Mercedes Thompson, genannt Mercy, arbeitet als Automechanikerin und wuchs in TriCities bei einem Rudel Werwölfe auf, ist selbst jedoch kein Werwolf, sondern ein sogenannter Walker. Die wahre Macht liegt jedoch nicht bei den Werwölfen, sondern bei den Vampiren. Daher sollte man ihnen möglichst aus dem Weg gehen. Unter den Vampiren findet sich manchmal auch jemand der ganz in Ordnung zu sein scheint. Stefan gehört zu den wenigen. Andererseits hatte er ihr vor etwa einem Jahr aus einer brenzligen Situation geholfen. Mercy schuldet dem Untoten einen Gefallen, den dieser einfordert. In der unauffälligen Gestalt eines Kojoten soll sie ihn in der Nacht zu einem Treffen mit einem anderen Vampir begleiten. Sie opfert arglos ihren kostbaren Schlaf und ihre Gestalt als Kojote soll dazu dienen als Zeuge aufzutreten, ohne dass der andere etwas davon erfährt. So nebenbei erfährt die Walkerin, dass der fremde Vampir von einem Dämonen besessen ist. Das Treffen geht aber so was von in die Hose ... Ein normales Blutbad ist im Vergleich zu dem, welches der Dämon anrichtet, geradezu eine Trockendusche. Mercy und Stefan überleben, wenn man bei Vampiren und anderen Nicht-Menschen davon reden kann, das Blutbad mit viel Glück. Sie kennen jetzt die Gefahr in der die Stadt schwebt, kennen den Gegner und brauchen Hilfe. Mercedes' Werwölfe bieten sofort ihre Hilfe an, doch müssen auch die Vampire überzeugt werden. Das allerdings ist leichter gesagt als getan.

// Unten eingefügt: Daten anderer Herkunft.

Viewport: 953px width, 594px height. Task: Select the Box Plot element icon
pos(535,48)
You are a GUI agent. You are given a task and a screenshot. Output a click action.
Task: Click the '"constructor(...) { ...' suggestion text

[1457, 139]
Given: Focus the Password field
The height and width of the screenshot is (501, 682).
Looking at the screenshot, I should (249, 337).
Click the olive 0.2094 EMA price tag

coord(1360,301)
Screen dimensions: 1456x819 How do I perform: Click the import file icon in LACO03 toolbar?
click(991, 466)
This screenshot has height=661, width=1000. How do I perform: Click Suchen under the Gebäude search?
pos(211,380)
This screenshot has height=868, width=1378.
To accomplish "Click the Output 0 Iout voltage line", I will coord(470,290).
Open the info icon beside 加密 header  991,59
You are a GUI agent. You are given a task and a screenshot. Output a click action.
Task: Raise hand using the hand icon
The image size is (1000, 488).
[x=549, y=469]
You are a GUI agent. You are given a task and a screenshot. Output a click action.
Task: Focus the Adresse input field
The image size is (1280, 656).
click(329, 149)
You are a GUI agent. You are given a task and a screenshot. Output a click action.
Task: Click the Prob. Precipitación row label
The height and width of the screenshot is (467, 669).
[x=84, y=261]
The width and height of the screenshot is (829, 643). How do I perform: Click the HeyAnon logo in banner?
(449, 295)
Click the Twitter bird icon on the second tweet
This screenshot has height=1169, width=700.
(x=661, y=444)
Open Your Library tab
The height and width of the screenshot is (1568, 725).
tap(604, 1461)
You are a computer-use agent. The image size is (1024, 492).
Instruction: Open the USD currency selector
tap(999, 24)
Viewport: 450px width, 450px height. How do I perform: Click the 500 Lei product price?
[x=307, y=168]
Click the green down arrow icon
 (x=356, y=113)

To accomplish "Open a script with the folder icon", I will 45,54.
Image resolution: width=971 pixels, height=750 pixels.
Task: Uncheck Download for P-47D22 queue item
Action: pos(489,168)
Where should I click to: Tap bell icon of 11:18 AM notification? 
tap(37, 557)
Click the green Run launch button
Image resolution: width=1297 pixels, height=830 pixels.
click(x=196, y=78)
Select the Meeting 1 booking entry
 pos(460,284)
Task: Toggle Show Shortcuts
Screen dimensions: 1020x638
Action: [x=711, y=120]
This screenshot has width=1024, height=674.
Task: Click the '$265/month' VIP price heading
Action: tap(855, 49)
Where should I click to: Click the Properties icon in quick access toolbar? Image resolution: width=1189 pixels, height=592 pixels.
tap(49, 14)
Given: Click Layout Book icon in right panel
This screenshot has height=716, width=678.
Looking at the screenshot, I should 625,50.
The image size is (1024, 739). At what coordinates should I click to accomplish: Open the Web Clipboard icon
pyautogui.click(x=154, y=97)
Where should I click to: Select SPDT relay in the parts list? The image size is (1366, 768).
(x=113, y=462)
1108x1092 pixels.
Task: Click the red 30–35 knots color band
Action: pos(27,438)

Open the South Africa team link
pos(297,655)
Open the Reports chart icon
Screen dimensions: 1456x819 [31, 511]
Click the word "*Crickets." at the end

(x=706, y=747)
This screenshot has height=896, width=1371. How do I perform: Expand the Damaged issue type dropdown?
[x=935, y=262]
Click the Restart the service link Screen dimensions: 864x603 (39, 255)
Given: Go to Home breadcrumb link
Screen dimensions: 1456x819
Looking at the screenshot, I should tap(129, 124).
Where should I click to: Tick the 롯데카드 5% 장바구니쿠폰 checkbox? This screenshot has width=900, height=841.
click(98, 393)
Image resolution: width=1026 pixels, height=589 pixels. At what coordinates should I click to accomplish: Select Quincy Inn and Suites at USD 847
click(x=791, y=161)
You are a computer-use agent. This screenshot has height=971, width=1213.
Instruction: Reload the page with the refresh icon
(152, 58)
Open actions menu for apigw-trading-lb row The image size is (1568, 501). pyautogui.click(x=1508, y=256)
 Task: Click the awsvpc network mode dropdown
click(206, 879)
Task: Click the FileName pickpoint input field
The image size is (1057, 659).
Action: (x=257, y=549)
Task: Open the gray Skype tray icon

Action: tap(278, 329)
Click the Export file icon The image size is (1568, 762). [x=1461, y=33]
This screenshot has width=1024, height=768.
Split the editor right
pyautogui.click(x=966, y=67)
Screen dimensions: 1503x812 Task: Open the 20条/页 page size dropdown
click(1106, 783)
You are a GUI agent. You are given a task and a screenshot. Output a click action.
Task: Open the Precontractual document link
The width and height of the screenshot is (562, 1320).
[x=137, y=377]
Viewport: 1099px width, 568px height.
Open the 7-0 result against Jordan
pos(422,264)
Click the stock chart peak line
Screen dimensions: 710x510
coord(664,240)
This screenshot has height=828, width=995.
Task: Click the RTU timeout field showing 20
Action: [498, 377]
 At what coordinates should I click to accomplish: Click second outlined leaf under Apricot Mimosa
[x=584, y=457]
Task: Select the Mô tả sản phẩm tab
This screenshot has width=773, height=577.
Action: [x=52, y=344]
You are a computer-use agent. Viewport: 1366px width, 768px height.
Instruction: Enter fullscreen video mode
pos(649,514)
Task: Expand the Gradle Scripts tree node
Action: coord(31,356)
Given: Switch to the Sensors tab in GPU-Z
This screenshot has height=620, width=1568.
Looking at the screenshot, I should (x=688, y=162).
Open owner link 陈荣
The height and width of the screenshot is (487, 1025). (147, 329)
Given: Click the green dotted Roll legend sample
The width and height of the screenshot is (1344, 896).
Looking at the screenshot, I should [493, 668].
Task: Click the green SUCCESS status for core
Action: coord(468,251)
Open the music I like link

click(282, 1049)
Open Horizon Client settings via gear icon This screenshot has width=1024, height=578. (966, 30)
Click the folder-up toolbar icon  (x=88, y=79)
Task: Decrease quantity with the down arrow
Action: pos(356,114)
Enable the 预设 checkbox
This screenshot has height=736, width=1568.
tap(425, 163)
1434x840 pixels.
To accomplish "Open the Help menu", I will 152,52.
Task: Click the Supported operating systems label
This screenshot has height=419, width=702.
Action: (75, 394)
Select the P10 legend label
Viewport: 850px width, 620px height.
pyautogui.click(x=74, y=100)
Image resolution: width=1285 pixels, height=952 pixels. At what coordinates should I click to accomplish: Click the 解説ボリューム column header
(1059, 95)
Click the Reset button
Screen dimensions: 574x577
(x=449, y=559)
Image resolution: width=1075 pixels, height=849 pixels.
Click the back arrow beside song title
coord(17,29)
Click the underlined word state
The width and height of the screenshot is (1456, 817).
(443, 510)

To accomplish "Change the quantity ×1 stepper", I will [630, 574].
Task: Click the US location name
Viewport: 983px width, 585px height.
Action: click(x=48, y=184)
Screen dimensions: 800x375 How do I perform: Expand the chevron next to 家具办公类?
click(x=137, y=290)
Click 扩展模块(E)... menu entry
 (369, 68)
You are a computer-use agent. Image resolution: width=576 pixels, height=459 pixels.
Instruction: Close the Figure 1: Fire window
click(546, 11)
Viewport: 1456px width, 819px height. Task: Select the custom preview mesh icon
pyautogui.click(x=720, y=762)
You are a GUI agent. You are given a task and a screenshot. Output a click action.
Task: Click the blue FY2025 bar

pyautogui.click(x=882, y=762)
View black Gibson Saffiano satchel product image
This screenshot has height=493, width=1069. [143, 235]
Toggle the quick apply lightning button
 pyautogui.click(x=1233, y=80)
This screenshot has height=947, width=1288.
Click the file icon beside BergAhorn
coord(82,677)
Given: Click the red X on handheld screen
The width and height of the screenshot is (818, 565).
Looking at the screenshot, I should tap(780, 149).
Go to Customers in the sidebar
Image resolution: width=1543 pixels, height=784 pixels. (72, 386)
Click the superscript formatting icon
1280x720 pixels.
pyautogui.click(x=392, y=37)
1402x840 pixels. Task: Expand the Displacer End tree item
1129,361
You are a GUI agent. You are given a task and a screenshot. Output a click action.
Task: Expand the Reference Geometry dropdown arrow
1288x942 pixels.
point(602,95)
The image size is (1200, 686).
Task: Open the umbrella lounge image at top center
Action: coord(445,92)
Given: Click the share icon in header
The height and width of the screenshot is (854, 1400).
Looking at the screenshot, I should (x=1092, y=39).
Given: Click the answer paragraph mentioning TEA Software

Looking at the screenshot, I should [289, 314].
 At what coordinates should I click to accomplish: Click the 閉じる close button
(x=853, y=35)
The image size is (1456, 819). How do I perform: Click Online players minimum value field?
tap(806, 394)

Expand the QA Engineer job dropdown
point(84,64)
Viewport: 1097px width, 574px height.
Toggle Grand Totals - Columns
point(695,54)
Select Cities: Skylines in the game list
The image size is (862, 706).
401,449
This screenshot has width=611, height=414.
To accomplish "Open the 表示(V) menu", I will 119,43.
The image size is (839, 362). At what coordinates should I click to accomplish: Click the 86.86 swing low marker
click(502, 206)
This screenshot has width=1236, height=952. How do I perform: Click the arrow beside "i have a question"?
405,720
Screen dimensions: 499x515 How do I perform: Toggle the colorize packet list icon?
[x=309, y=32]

Die Vampire stehen somit im Mittelpunkt der Handlung. Durch den blutgierigen Dämon wird der ganze Roman recht blutig. Die Beschreibung der Vampire sind nicht die weichgespülten Gentleman mit ihren romantischen Gespielinnen. Hier geht es um Blut, Gewalt und Überleben. Die Beschreibungen sind hart, unpersönlich, fast abweisend wirkende Vampire, die dadurch nur glaubwürdiger werden. Und eines ist ganz klar. Sie stehen am Anfang der Nahrungskette, entsprechend werden alle anderen Lebewesen behandelt.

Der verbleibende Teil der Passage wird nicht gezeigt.